Please forgive me for suggesting because it is the law. 

And in passing. Whilst things can be confusing sometimes in Spain, the law about 90 days permanetly, is very clear and I believe not open to any alternative interpretation.


----------



## Rabbitcat (Aug 31, 2014)

Well obviously its not that clear. Some reckon a day out of Spain restarts the clock- others don't.

Take those living Huelva way. Does a five min walk across the bridge into Portugal for a pint reset the clock?


----------



## bandit1250 (Aug 5, 2014)

larryzx said:


> Please forgive me for suggesting because it is the law.
> 
> And in passing. Whilst things can be confusing sometimes in Spain, the law about 90 days permanetly, is very clear and I believe not open to any alternative interpretation.


''Please forgive me for suggesting because it is the law''.------you are forgiven, now may I suggest that you re-read the bit in my post about 'when in Rome', and the fact that I am legal.


----------



## Gazeebo (Jan 23, 2015)

Richardch said:


> hi All,
> 
> I am planning a trip to Spain for 6 months starting at the beginning of October. I don't want to register in Spain. we will rent a villa for 6 months.
> 
> ...


Hello
We are the same as you. We will be renting a villa for six months, but for us it is to help us decide if we wish to stay. We will be leaving Spain for short periods of time so that we do not fall within the 90 day rule. We have been told to keep evidence, receipts etc., so that if we are asked, we have proof that we have left. It is hoped that we will go to France and maybe back to England for short periods of time.
It would be a lot better if all EU countries followed the same rules so we all knew what we are doing!!!


----------



## baldilocks (Mar 7, 2010)

The 90-day rule as everyone seems to be calling it does not exist. What they say is "if you are here for more than 90 days you are considered to be resident and must comply with certain requirements". They are at liberty to say you are a resident even if you are not here for 90 days continuously (i.e. you slip over the border for a day or two) because they can take the point of view that you are trying to cheat the system (a.k.a. extracting the urine) and that say you are a resident, whether you like it or not, because you maintain a presence here (i.e. you have accommodation to which you will return after your 1 or 2 days away) or any other criteria they choose to apply.


----------



## Rabbitcat (Aug 31, 2014)

At the end of the day the 90 day requirement is a farce. There are very few authenticated reports of anyone getting fined for breaking it.

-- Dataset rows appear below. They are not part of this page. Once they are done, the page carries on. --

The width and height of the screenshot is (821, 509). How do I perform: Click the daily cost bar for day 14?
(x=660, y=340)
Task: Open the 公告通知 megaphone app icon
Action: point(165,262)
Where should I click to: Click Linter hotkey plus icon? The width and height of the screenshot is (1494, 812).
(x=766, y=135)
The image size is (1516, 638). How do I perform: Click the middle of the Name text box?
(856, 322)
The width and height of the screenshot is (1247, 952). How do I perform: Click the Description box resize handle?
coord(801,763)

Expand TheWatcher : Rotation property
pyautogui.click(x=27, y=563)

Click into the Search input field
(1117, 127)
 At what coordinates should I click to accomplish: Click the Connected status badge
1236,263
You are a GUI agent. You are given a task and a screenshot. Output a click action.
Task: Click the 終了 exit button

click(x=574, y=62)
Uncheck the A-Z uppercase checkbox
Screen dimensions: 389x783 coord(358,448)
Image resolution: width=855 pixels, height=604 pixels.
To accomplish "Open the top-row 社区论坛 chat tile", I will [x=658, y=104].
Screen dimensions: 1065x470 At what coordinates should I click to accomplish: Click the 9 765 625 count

Have asked about this often on many forums and its pretty clear it is not exactly being rigorously enforced

183 day tax rule- serious matter and very different story


----------



## baldilocks (Mar 7, 2010)

Rabbitcat said:


> At the end of the day the 90 day requirement is a farce. There are very few authenticated reports of anyone getting fined for breaking it.
> 
> Have asked about this often on many forums and its pretty clear it is not exactly being rigorously enforced
> 
> 183 day tax rule- serious matter and very different story


Even the 183-day rule is not fixed. If Hacienda decide that your centre of financial interest is in Spain you can be classed as a tax-resident from day 1!


----------